-- REQUIRED WORK --
Copy each record exactly and skip its pictures.

%%

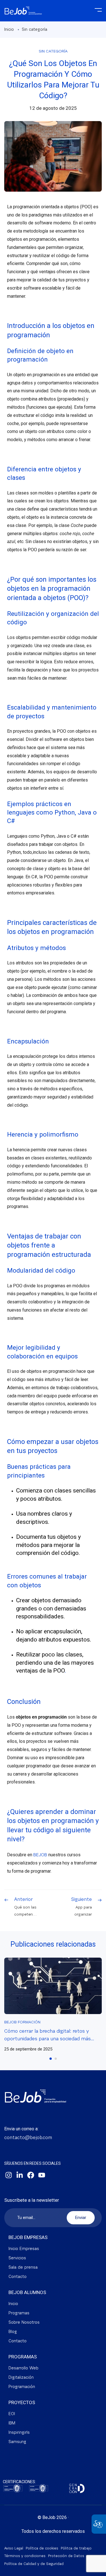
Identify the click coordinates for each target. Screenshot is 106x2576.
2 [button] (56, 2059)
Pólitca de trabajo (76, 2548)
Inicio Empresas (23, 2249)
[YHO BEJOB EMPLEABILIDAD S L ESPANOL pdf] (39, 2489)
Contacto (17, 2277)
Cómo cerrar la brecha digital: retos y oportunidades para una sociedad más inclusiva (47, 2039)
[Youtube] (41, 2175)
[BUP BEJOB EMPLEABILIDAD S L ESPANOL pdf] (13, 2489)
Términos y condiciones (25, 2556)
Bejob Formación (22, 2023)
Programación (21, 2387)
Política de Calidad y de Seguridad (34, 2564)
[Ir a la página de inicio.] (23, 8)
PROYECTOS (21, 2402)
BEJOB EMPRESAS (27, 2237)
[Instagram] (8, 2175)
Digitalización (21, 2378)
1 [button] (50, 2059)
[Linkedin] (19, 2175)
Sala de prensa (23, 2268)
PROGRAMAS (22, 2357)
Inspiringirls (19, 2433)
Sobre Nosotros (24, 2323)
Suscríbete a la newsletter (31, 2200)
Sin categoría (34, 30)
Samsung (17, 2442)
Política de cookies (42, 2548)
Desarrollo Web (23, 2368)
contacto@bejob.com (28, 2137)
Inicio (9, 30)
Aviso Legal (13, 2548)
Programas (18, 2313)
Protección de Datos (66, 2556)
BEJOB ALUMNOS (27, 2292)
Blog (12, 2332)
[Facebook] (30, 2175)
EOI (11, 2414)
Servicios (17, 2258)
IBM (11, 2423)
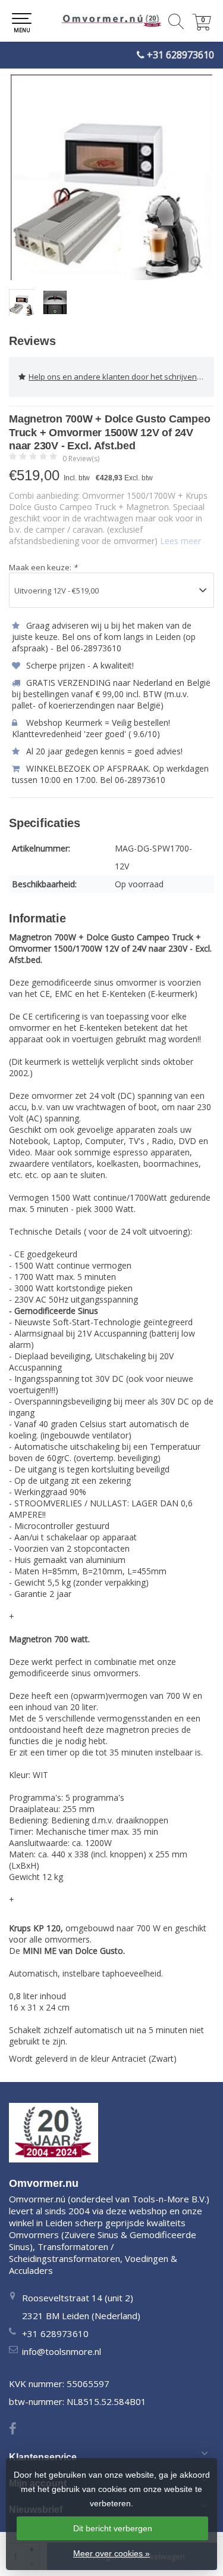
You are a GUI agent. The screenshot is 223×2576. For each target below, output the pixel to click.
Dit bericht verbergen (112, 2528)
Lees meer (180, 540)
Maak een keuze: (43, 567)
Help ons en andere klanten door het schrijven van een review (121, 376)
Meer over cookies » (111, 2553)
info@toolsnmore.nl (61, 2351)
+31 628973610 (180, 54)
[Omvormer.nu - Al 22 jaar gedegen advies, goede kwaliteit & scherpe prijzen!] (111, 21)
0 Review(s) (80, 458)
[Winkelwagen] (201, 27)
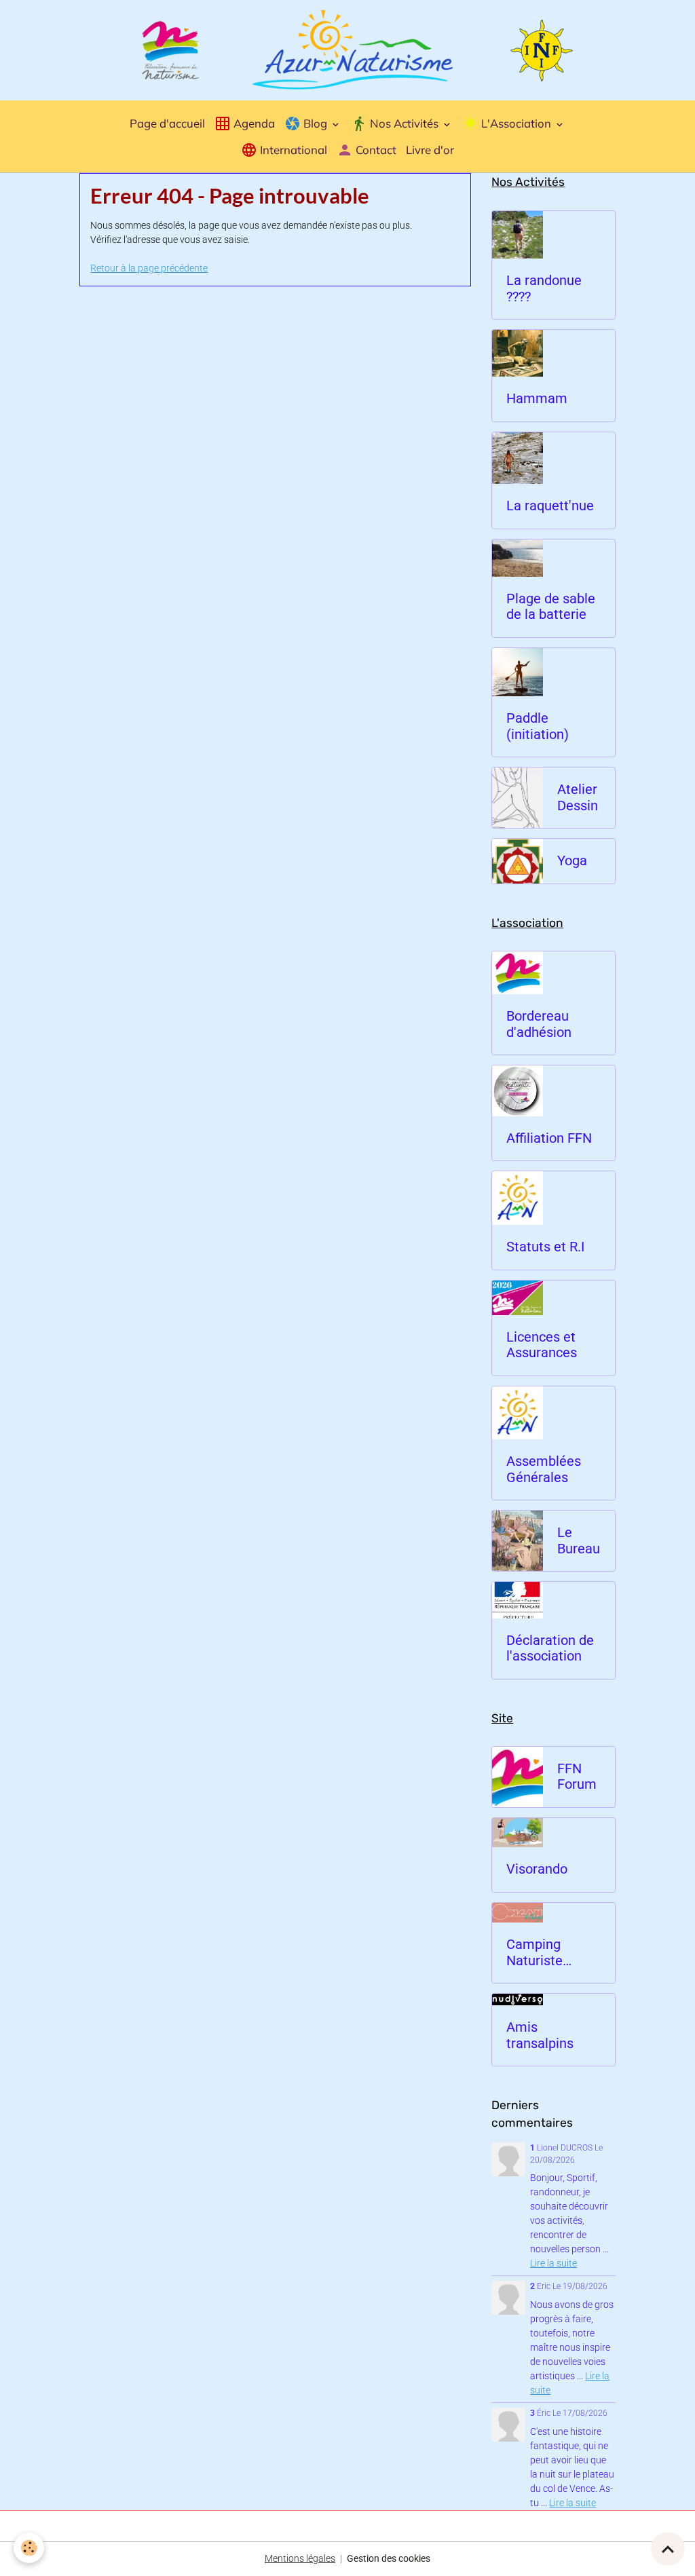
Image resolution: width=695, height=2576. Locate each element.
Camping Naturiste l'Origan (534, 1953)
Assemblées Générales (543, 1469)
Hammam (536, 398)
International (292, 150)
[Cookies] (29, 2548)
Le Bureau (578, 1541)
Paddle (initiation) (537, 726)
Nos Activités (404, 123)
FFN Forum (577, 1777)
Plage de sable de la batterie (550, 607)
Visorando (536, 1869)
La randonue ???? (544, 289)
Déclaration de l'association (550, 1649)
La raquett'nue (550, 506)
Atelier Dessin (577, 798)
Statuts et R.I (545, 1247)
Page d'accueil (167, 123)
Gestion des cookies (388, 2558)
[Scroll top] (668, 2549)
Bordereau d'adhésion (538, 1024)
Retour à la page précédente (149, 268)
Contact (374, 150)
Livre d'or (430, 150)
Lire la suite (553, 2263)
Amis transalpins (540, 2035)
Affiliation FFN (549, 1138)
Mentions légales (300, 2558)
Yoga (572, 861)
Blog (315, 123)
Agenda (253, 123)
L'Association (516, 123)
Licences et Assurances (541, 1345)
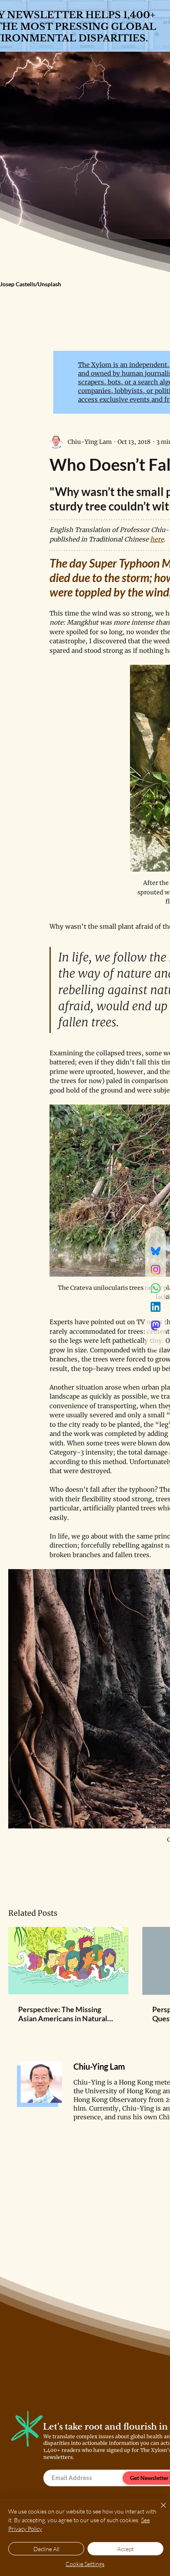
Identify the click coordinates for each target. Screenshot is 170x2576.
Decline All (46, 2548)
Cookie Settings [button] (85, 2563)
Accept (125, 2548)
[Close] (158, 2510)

%%

-- OUTPUT --
Identify the click coordinates for each target. Screenshot is 106x2576.
2 [button] (56, 2059)
Pólitca de trabajo (76, 2548)
Inicio Empresas (23, 2249)
[YHO BEJOB EMPLEABILIDAD S L ESPANOL pdf] (39, 2489)
Contacto (17, 2277)
Cómo cerrar la brecha digital: retos y oportunidades para una sociedad más inclusiva (47, 2039)
[Youtube] (41, 2175)
[BUP BEJOB EMPLEABILIDAD S L ESPANOL pdf] (13, 2489)
Términos y condiciones (25, 2556)
Bejob Formación (22, 2023)
Programación (21, 2387)
Política de Calidad y de Seguridad (34, 2564)
[Ir a la página de inicio.] (23, 8)
PROYECTOS (21, 2402)
BEJOB EMPRESAS (27, 2237)
[Instagram] (8, 2175)
Digitalización (21, 2378)
1 [button] (50, 2059)
[Linkedin] (19, 2175)
Sala de prensa (23, 2268)
PROGRAMAS (22, 2357)
Inspiringirls (19, 2433)
Sobre Nosotros (24, 2323)
Suscríbete a la newsletter (31, 2200)
Sin categoría (34, 30)
Samsung (17, 2442)
Política de cookies (42, 2548)
Desarrollo Web (23, 2368)
contacto@bejob.com (28, 2137)
Inicio (9, 30)
Aviso Legal (13, 2548)
Programas (18, 2313)
Protección de Datos (66, 2556)
BEJOB ALUMNOS (27, 2292)
Blog (12, 2332)
[Facebook] (30, 2175)
EOI (11, 2414)
Servicios (17, 2258)
IBM (11, 2423)
You are a GUI agent. The screenshot is 223×2576. For each target below, output the pixel to click.
Dit bericht verbergen (112, 2528)
Lees meer (180, 540)
Maak een keuze: (43, 567)
Help ons en andere klanten door het schrijven van een review (121, 376)
Meer over cookies » (111, 2553)
info@toolsnmore.nl (61, 2351)
+31 628973610 (180, 54)
[Omvormer.nu - Al 22 jaar gedegen advies, goede kwaliteit & scherpe prijzen!] (111, 21)
0 Review(s) (80, 458)
[Winkelwagen] (201, 27)
Image resolution: width=695, height=2576. Locate each element.
Camping Naturiste l'Origan (534, 1953)
Assemblées Générales (543, 1469)
Hammam (536, 398)
International (292, 150)
[Cookies] (29, 2548)
Le Bureau (578, 1541)
Paddle (initiation) (537, 726)
Nos Activités (404, 123)
FFN Forum (577, 1777)
Plage de sable de la batterie (550, 607)
Visorando (536, 1869)
La randonue ???? (544, 289)
Déclaration de l'association (550, 1649)
La raquett'nue (550, 506)
Atelier Dessin (577, 798)
Statuts et R.I (545, 1247)
Page d'accueil (167, 123)
Gestion des cookies (388, 2558)
[Scroll top] (668, 2549)
Bordereau d'adhésion (538, 1024)
Retour à la page précédente (149, 268)
Contact (374, 150)
Livre d'or (430, 150)
Lire la suite (553, 2263)
Amis transalpins (540, 2035)
Affiliation FFN (549, 1138)
Mentions légales (300, 2558)
Yoga (572, 861)
Blog (315, 123)
Agenda (253, 123)
L'Association (516, 123)
Licences et Assurances (541, 1345)
Identify the click coordinates for each target. Screenshot is 170x2576.
Decline All (46, 2548)
Cookie Settings [button] (85, 2563)
Accept (125, 2548)
[Close] (158, 2510)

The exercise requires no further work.